» Selected passage:
— START —
Revenue procedure · 2024

Rev. Proc. 2024-23

2024-23 I.R.B. 1334

IRS revenue procedure

What it holds

The list of accounting method changes the IRS approves automatically. Section 6.01 (change number 7) is the standard cost-seg change from a wrong depreciation method to a right one. Section 6.12 (change number 200) covers regrouping inside MACRS. The IRS refreshes this list about once a year (Rev. Proc. 2025-23 is the most recent update), and the change numbers carry forward.

Why it matters for your study: It is the exact procedure we follow to file a catch-up depreciation change without asking the IRS for special permission each time.

Where this comes from

Rev. Proc. 2015-13 sets the general rules for changing an accounting method, but it does not say which changes qualify for the easy automatic path. That job belongs to a companion list the IRS reissues regularly. Revenue Procedure 2024-23, published in 2024, is one edition of that list. The IRS has since updated it again with Rev. Proc. 2025-23.

Each change on the list carries a designated change number, called a DCN. You write the DCN on Form 3115 so the IRS knows exactly which pre-approved change you are making.

What it established

Section 6 of the list covers depreciation. Section 6.01 is titled impermissible to permissible method of accounting for depreciation or amortization, and its change number is 7. This is the classic cost segregation change: you were depreciating property under a wrong method or life, and you are switching to the correct one. The catch-up flows through a section 481(a) adjustment.
— END —
» Data provided:
— START —
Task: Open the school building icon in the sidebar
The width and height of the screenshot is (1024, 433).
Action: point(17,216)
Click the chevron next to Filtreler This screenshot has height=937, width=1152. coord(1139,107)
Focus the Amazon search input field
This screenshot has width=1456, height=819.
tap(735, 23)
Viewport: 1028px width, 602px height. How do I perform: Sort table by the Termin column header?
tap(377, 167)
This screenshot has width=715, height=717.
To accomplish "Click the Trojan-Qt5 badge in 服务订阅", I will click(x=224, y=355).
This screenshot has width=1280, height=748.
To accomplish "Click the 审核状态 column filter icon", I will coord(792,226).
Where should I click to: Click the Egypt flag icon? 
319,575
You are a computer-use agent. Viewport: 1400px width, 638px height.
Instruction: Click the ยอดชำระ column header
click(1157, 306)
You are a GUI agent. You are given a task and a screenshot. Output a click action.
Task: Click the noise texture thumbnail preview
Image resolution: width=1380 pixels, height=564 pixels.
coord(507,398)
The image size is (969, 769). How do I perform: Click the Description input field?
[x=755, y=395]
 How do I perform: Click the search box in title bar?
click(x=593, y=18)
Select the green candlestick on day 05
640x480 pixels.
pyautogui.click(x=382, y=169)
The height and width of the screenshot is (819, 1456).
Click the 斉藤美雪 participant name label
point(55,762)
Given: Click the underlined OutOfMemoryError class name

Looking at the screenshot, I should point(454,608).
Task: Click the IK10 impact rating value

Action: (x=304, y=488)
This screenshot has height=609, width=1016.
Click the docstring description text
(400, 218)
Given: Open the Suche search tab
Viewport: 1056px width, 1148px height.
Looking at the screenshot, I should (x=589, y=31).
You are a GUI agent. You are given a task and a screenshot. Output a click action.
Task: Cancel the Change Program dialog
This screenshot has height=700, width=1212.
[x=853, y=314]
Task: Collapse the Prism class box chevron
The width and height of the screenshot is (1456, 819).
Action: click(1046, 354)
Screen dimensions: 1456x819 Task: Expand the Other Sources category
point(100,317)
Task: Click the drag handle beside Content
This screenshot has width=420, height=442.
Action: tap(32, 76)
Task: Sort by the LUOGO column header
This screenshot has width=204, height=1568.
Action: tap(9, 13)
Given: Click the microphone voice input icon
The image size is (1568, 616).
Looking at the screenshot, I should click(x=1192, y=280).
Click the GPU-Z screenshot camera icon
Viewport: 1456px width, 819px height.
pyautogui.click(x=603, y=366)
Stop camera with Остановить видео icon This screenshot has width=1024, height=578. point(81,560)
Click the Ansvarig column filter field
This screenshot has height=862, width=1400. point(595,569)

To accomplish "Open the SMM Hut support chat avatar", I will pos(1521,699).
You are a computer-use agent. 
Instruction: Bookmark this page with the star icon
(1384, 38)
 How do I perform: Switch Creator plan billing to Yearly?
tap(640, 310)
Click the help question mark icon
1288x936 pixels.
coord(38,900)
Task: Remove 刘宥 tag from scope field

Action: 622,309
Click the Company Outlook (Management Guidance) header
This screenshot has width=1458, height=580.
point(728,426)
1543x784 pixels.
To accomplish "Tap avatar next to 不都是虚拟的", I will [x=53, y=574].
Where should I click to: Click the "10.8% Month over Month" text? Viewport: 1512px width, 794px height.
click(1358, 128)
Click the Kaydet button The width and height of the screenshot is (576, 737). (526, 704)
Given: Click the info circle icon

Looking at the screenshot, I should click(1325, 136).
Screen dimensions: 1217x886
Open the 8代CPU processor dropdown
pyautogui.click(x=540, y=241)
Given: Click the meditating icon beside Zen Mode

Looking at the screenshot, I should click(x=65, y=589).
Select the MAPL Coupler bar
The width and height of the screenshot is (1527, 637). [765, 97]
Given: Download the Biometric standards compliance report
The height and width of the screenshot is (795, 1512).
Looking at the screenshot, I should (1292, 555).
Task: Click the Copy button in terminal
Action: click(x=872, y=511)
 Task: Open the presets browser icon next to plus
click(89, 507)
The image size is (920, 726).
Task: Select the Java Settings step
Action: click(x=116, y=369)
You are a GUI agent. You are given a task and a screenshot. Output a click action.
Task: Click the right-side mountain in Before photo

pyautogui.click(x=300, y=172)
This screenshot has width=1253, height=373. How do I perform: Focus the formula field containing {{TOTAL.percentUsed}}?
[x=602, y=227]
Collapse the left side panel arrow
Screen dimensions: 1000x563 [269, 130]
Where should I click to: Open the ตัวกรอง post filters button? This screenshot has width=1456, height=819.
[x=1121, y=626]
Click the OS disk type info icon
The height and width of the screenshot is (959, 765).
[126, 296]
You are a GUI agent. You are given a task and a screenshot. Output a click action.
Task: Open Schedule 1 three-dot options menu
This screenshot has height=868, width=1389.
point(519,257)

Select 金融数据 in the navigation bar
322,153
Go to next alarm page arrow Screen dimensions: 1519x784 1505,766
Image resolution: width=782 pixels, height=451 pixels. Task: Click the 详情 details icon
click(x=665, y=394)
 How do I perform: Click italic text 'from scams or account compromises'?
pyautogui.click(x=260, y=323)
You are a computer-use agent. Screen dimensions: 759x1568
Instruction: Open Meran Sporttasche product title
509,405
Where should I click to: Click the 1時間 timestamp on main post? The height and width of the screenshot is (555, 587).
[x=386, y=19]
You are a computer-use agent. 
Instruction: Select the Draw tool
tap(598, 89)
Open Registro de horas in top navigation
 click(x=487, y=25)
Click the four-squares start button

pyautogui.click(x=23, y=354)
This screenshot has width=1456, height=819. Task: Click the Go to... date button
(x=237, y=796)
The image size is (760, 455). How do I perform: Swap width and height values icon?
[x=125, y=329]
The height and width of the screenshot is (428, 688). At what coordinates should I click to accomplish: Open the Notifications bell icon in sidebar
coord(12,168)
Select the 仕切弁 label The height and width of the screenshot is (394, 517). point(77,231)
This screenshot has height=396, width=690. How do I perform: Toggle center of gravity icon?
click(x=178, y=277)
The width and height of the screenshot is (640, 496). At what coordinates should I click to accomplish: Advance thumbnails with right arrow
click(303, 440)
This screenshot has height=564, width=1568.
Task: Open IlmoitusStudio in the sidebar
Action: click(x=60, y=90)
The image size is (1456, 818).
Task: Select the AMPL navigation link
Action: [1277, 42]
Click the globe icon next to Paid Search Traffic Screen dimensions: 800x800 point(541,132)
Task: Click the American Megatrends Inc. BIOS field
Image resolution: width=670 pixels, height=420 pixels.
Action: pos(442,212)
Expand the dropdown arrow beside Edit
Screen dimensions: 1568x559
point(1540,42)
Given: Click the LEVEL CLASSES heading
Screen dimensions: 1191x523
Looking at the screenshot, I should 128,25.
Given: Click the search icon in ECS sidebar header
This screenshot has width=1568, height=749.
— END —
» Requirement 1: According to the Rev. Proc. 2024-23 overview, which form gets the designated change number?
» Requirement 2: Carry on the Rev. Proc. 2024-23 overview from its last sentence.
None of the material is needed for this.

» Task response 1: Form 3115.

» Task response 2:
Section 6.12 covers permissible to permissible methods of accounting for depreciation of MACRS property, and its change number is 200. That one applies when both the old and new treatments are allowed and you are reorganizing how assets are grouped or accounted for under the MACRS rules.

Section 6 also includes related changes that matter to building owners, including dispositions of buildings and structural components and partial disposition issues.

How it shows up in a study

When we prepare a look-back study, the Form 3115 almost always cites DCN 7. The form, the section 481(a) computation, and the study's before-and-after depreciation schedules travel together. The DCN is the first field an IRS reviewer checks to confirm the change qualified for automatic consent.

Because the list is refreshed yearly, the citation in a filing should point to whichever edition is in effect for the year of change. The change numbers stay stable across editions, which keeps the process predictable.

What it does not mean

Automatic consent is not automatic approval of your numbers. The IRS agrees you may change methods. It does not agree that your study's allocations are correct, and it can still examine them.

The list also has eligibility limits and timing rules that come from Rev. Proc. 2015-13. Some changes are off the automatic list in certain situations, such as the final year of a trade or business. And this procedure only covers method changes. It does not create deductions on its own. The study has to support every dollar.

Primary source

Read the official text for yourself, or share it with your advisor.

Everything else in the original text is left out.